*Record excerpts*
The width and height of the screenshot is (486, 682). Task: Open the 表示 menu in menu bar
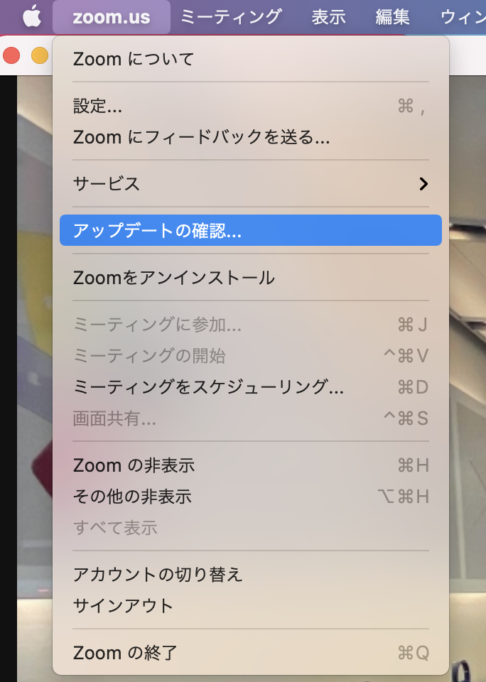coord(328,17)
==
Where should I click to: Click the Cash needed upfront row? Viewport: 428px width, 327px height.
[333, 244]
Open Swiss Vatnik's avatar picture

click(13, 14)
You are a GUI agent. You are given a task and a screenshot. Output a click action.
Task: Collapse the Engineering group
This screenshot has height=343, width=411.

*About this exercise*
Could you repeat exactly the lines above from the line with "Task: Collapse the Engineering group" up to and including the line with "This screenshot has height=343, width=411.", and only those?

*Task output*
Task: Collapse the Engineering group
This screenshot has height=343, width=411.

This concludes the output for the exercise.